● **Tarefa a**
Reescreva como lista JSON de strings, com uma string por linha e sem as linhas em branco, o trecho da listagem que se inicia na linha que contém "The width and", incluída essa linha, e segue até o fim da listagem. Deixe as imagens de fora da resposta.

------------------------------------------------

20 anos de SUS em debate
Promovido pela Escola Nacional de Saúde Pública Sergio Arouca (Ensp/Fiocruz), o Seminário Internacional Políticas de Saúde e Proteção Social tratou no primeiro dia de debate (11/3) das políticas sociais e de saúde no Brasil nos 20 anos depois da Constituição de 1988. Participaram da mesa três especialistas da área: a presidente do Centro Brasileiro de Estudos em Saúde (Cebes), Sônia Fleury, que abordou a Reforma Sanitária brasileira; Jairnilson Paim, do Instituto de Saúde Coletiva da Universidade Federal da Bahia, que fez um balanço dos 20 anos do SUS; e o pesquisador Nilson do Rosário Costa, do Departamento de Ciências Sociais da Ensp, que tratou das regras institucionais e da inovação do sistema de proteção brasileiro.
Para Sônia Fleury, a Reforma Sanitária nunca foi um projeto acadêmico, e sim um projeto de transformação social. Ela contou como se deu a trajetória da Reforma e como foi construído esse sujeito político:”Esse sujeito se situava politicamente na esquerda na luta contra o regime, e essa luta não foi travada apenas externamente ao Estado, mas também dentro dele”. O Estado, explicou, deixa de ser visto apenas como inimigo e é tomado como um campo de batalha. “O Estado sempre foi extremamente importante na construção da sociabilidade do Brasil. Então, como fazer o movimento de estar neste Estado da ditadura que nos reprimia e, ao mesmo tempo, operá-lo para inserir progressivamente os interesses que estavam sendo reprimidos?”, questinou para quem esse foi o um grande dilema. “Mas seguimos em frente e ocupamos espaço”, comentou.

------------------------------------------------

● **Tarefa b**
Indique se cada afirmação abaixo está de acordo com o texto sobre os 20 anos do SUS, respondendo sim ou não e citando literalmente as palavras do texto que decidem a questão. (i) O seminário foi promovido pela Ensp/Fiocruz. (ii) Sônia Fleury descreve a Reforma Sanitária como um projeto acadêmico. (iii) Jairnilson Paim integra o Instituto de Saúde Coletiva da Universidade Federal da Bahia.

------------------------------------------------

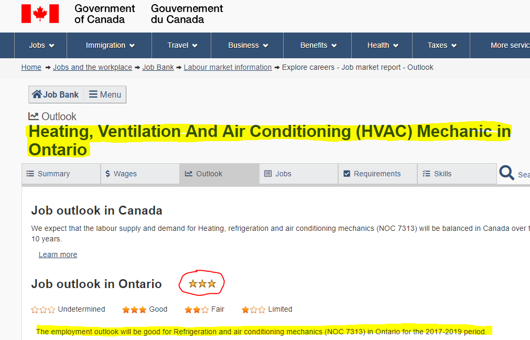Click the checkmark icon on Requirements tab
Viewport: 530px width, 340px height.
tap(347, 174)
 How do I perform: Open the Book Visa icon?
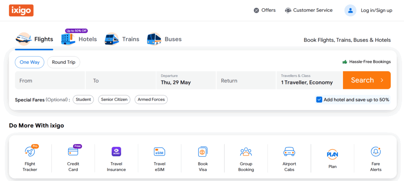click(203, 152)
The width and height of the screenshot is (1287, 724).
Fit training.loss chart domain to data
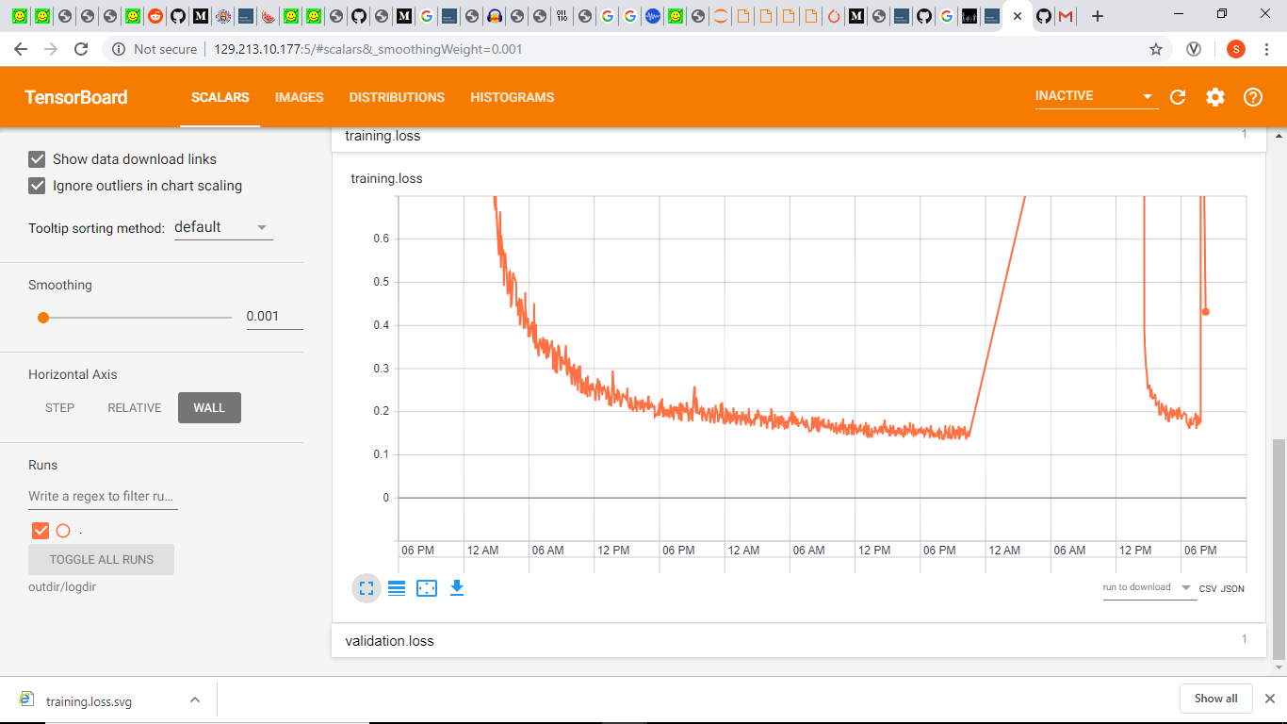tap(427, 587)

------------------------------------------------

● **Resposta completa a**
[
  "The width and height of the screenshot is (1287, 724).",
  "Fit training.loss chart domain to data",
  "tap(427, 587)"
]

● **Resposta completa b**
(i) Sim: "Promovido pela Escola Nacional de Saúde Pública Sergio Arouca (Ensp/Fiocruz)".
(ii) Não: "a Reforma Sanitária nunca foi um projeto acadêmico, e sim um projeto de transformação social".
(iii) Sim: "Jairnilson Paim, do Instituto de Saúde Coletiva da Universidade Federal da Bahia".